Do problems 3.1 and 3.2 in the Kuhn and Johnson book Applied Predictive Modeling.
3.1 The UC Irvine Machine Learning Repository contains a data set related to glass identification. The data consists of 214 glass samples labeled as one of seven class categories. There are nine predictors, including the refractive index and percentages of eight elements: Na, Mg, Al, Si, K, Ca, Ba, and Fe.
Lets join the neccesary libraries to resolve the exercise.
library(mlbench)
data(Glass)
str(Glass)
## 'data.frame': 214 obs. of 10 variables:
## $ RI : num 1.52 1.52 1.52 1.52 1.52 ...
## $ Na : num 13.6 13.9 13.5 13.2 13.3 ...
## $ Mg : num 4.49 3.6 3.55 3.69 3.62 3.61 3.6 3.61 3.58 3.6 ...
## $ Al : num 1.1 1.36 1.54 1.29 1.24 1.62 1.14 1.05 1.37 1.36 ...

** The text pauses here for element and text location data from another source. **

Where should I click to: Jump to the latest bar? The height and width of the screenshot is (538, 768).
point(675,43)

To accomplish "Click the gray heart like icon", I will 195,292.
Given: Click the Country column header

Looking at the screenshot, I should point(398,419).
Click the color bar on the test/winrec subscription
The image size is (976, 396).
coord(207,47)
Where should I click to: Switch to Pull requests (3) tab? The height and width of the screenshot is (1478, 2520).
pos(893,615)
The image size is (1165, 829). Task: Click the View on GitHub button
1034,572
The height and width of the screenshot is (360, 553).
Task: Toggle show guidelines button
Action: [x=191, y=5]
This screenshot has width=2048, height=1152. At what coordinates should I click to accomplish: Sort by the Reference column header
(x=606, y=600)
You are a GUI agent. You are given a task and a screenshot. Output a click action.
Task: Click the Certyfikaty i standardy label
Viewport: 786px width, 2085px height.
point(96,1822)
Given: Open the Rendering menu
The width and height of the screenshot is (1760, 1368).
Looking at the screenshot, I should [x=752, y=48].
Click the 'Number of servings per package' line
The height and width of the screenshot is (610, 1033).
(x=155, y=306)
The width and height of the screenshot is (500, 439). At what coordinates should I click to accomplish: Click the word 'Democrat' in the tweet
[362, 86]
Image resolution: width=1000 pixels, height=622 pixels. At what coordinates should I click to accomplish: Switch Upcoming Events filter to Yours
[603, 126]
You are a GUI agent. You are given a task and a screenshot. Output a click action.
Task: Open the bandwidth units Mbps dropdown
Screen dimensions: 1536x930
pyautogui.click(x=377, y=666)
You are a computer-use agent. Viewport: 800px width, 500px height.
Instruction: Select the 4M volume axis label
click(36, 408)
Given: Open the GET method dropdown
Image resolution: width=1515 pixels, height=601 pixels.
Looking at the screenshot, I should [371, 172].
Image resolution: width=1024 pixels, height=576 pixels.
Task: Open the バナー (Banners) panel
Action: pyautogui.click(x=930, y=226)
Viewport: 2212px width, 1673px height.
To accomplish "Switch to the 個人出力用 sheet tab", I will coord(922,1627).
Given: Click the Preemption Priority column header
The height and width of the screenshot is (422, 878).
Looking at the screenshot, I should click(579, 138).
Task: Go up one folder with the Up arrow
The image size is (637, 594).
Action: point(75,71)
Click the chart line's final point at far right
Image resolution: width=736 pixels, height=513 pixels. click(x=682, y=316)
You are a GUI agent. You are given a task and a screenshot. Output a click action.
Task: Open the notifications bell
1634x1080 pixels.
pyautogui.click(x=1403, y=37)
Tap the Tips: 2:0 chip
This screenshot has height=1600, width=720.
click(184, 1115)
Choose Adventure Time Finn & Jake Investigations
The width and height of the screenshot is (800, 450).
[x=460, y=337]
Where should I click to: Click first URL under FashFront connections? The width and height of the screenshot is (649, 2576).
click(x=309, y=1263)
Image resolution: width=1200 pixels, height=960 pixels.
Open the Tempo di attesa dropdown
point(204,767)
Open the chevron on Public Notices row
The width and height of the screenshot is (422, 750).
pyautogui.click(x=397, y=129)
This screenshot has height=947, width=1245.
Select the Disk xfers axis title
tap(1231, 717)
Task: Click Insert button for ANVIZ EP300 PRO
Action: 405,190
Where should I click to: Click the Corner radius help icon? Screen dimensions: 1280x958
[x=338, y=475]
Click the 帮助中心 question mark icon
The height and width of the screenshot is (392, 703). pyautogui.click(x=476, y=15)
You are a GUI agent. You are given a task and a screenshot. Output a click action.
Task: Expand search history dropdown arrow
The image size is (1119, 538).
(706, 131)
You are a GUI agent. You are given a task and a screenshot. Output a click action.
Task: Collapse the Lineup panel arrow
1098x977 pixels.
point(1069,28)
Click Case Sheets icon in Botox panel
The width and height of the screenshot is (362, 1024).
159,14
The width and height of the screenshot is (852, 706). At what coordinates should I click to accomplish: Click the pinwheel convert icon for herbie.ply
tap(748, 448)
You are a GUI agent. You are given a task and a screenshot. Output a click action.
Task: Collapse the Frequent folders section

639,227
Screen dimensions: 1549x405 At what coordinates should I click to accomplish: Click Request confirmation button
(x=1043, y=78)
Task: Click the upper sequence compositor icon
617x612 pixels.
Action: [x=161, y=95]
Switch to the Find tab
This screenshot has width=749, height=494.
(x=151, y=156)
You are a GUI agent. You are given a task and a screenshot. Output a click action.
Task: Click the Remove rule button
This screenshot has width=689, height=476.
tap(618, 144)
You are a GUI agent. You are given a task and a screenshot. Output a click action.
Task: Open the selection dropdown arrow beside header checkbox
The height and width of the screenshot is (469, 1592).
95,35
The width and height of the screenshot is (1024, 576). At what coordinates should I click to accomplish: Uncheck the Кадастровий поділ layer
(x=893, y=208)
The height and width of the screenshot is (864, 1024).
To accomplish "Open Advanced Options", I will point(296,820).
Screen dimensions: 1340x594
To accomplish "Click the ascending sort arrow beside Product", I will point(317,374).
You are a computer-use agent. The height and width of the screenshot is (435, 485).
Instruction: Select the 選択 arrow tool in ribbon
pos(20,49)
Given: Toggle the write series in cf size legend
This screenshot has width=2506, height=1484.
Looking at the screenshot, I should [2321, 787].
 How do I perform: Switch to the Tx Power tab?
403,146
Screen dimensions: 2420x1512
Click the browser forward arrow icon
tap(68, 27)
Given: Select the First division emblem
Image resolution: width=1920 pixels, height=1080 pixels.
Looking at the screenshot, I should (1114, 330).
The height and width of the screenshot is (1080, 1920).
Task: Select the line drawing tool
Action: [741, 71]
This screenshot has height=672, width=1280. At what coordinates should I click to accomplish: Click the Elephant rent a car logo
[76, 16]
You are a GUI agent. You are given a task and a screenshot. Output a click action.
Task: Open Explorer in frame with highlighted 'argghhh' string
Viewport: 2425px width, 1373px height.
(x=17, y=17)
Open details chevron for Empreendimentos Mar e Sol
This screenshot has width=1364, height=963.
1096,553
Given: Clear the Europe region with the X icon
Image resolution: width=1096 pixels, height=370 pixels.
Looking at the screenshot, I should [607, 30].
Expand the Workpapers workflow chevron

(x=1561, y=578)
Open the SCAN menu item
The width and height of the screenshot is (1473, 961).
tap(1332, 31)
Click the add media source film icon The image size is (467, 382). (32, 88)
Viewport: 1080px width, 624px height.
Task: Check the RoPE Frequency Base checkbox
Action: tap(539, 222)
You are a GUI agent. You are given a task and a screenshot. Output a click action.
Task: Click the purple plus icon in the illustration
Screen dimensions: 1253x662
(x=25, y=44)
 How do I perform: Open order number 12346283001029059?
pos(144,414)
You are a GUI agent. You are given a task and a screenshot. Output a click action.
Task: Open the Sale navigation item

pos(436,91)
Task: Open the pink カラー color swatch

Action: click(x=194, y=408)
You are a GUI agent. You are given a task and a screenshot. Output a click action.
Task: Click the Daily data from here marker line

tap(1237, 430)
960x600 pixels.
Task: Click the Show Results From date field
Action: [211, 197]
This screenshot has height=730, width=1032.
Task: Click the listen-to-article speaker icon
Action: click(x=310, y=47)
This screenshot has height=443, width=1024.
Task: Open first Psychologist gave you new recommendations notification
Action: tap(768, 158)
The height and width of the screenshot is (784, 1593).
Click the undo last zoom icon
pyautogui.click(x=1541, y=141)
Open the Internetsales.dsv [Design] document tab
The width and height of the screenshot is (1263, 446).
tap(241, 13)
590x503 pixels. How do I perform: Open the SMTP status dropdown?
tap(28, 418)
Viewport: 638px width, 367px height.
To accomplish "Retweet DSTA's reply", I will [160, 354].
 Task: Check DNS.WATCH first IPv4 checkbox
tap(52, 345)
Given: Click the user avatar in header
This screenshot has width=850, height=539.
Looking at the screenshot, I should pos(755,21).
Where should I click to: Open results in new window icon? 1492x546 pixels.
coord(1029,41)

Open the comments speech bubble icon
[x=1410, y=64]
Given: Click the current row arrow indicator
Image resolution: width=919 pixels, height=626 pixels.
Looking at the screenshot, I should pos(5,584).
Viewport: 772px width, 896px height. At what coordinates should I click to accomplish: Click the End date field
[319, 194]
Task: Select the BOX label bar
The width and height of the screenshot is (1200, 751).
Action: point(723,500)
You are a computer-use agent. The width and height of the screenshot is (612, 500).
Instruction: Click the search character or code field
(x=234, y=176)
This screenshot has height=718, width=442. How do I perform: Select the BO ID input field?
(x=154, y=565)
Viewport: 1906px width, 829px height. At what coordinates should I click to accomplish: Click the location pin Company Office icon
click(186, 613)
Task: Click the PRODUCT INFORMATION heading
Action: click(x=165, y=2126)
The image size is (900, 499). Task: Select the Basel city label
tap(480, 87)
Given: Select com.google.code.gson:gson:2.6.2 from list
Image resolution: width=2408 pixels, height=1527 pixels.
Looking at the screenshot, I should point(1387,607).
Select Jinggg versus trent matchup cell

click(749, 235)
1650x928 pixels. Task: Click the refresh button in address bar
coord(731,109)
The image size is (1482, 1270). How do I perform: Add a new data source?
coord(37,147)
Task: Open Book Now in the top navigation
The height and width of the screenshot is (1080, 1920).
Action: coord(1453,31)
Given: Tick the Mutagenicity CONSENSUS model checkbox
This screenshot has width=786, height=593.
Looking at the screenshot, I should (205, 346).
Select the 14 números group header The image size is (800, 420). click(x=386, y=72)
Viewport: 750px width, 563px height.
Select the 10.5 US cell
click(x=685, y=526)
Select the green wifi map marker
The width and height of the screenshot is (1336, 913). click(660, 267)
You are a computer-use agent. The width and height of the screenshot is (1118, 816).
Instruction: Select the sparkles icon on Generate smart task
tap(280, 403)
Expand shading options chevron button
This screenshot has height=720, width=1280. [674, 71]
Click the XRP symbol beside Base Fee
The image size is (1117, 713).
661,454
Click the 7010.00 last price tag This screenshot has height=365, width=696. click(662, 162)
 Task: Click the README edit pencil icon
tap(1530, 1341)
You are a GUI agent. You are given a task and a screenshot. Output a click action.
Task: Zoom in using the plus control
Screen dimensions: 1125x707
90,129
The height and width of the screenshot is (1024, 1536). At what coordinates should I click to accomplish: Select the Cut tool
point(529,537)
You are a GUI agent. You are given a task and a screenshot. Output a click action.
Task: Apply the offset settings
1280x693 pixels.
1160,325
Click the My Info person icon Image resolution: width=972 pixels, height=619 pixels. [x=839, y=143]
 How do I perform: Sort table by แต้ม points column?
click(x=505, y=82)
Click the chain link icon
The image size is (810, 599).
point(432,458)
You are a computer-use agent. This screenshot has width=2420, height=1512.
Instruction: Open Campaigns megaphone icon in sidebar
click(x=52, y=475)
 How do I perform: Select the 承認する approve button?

## $ Si : num 71.8 72.7 73 72.6 73.1 ...
## $ K : num 0.06 0.48 0.39 0.57 0.55 0.64 0.58 0.57 0.56 0.57 ...
## $ Ca : num 8.75 7.83 7.78 8.22 8.07 8.07 8.17 8.24 8.3 8.4 ...
## $ Ba : num 0 0 0 0 0 0 0 0 0 0 ...
## $ Fe : num 0 0 0 0 0 0.26 0 0 0 0.11 ...
## $ Type: Factor w/ 6 levels "1","2","3","5",..: 1 1 1 1 1 1 1 1 1 1 ...
library(ggplot2)
hist(Glass$RI, main="Histogram of Refractive Index", xlab="Refractive Index")
The histogram shows that the RI variable is approximately normally distributed, with a slight right skew. Most values are concentrated between 1.51 and 1.53, with a few outliers on the higher end.
Now, I will create histograms for all predictor variables to examine their distributions.
par(mfrow=c(3,3))
for(i in 1:9) {
hist(Glass[,i], main=names(Glass)[i], xlab=names(Glass)[i])
}
par(mfrow=c(1,1))
In the histograms, I observe that RI, Na, and Si appear to be approximately normally distributed.Al, Ca, Ba, and Fe show right skewness, with several outliers present in these variables.
In order to answer the last part of question a, I will create a pairs plot to visualize the relationships between the predictors.
pairs(Glass[,1:9], main="Pairs Plot of Glass Predictors", pch=21, bg=Glass$Type)
The pairs plot reveals several relationships between the predictors. For example, there is a negative correlation between Si and CA, as well as between Ca and Ba. Some predictors, such as Mg and K, do not show strong relationships with others.
boxplot(Glass[,1:9], main="Boxplots of Glass Predictors", las=2)
The boxplots indicate that several predictors have outliers. For instance Na, Al, K, Ca, Ba, and Fe all show points that fall outside the whiskers of the boxplots, indicating potential outliers. Some predictors exhibit skewness; for example, Mg is right skewed.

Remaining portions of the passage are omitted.